Here’s an example from the author’s Visual Studio (32-bit console application):

#include <cstdint> // for fast and least types
#include <iostream>

int main()
{
	std::cout << "least 8:  " << sizeof(std::int_least8_t)  * 8 << " bits\n";
	std::cout << "least 16: " << sizeof(std::int_least16_t) * 8 << " bits\n";
	std::cout << "least 32: " << sizeof(std::int_least32_t) * 8 << " bits\n";
	std::cout << '\n';
	std::cout << "fast 8:  "  << sizeof(std::int_fast8_t)   * 8 << " bits\n";
	std::cout << "fast 16: "  << sizeof(std::int_fast16_t)  * 8 << " bits\n";
	std::cout << "fast 32: "  << sizeof(std::int_fast32_t)  * 8 << " bits\n";

	return 0;
}

This produced the result:

least 8:  8 bits
least 16: 16 bits
least 32: 32 bits

fast 8:  8 bits
fast 16: 32 bits
fast 32: 32 bits

You can see that std::int_least16_t is 16-bits, whereas std::int_fast16_t is actually 32-bits. This is because on the author’s machine, 32-bit integers are faster to process than 16-bit integers.

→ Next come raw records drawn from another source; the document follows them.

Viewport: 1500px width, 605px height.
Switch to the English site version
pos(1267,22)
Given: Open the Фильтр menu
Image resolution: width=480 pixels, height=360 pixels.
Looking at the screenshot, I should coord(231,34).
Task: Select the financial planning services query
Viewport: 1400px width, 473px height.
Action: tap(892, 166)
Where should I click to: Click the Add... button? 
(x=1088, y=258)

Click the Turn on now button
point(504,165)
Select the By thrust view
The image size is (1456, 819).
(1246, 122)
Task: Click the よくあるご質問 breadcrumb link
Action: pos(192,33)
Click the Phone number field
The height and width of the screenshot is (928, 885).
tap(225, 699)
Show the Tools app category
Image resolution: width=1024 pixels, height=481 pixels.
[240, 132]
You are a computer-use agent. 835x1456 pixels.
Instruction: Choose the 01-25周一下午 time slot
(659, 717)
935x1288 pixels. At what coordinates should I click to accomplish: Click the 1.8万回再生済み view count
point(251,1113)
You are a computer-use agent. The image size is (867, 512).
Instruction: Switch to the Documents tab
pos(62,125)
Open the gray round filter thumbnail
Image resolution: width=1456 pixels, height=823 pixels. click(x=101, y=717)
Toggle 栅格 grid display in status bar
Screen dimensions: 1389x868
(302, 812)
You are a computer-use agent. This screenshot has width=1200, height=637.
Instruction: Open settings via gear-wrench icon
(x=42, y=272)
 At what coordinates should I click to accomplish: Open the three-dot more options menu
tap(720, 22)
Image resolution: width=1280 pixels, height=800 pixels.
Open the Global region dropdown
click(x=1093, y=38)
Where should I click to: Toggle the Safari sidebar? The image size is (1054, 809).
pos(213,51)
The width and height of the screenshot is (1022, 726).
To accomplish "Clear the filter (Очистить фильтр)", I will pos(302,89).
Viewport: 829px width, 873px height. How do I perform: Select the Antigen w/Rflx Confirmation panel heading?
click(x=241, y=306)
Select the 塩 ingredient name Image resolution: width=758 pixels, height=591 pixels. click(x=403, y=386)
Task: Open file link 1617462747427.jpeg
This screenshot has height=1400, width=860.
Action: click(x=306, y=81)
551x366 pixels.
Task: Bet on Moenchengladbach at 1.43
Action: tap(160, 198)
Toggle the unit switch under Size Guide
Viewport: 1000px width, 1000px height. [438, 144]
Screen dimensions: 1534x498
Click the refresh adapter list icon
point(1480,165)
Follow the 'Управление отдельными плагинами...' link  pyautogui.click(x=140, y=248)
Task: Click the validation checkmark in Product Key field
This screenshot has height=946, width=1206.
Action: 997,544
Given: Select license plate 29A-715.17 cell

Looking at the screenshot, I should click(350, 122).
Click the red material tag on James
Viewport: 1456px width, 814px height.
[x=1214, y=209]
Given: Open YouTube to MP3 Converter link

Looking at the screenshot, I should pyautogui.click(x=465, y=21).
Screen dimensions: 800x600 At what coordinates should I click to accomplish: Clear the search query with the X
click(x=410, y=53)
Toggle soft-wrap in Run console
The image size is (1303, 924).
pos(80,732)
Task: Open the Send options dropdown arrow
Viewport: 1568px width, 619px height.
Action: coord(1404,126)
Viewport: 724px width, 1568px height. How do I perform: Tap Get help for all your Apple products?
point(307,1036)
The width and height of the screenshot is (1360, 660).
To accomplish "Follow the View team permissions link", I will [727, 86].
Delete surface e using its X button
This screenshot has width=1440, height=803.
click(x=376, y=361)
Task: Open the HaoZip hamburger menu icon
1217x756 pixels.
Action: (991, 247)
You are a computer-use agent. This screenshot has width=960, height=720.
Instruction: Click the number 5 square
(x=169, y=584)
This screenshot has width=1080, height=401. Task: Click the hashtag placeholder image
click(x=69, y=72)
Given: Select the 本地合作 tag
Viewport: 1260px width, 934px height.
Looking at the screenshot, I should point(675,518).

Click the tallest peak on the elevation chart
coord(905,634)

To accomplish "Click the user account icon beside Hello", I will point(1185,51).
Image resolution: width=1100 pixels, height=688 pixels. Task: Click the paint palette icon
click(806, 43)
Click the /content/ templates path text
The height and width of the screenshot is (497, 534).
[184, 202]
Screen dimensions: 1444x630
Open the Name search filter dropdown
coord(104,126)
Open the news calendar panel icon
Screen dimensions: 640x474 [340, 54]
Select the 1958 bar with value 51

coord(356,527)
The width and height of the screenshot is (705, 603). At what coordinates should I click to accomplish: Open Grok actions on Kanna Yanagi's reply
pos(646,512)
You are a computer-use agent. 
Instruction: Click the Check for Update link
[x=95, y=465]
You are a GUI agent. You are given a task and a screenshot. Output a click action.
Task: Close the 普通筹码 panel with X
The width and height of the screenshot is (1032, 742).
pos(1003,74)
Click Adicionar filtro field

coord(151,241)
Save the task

As another example, let’s assume we’re on an architecture that has only 16-bit and 64-bit integral types. std::int32_t would not exist, whereas std::least_int32_t (and std::fast_int32_t) would be 64 bits.

However, these fast and least integers have their own downsides. First, not many programmers actually use them, and a lack of familiarity can lead to errors. Then the fast types can also lead to memory wastage, as their actual size may be significantly larger than indicated by their name.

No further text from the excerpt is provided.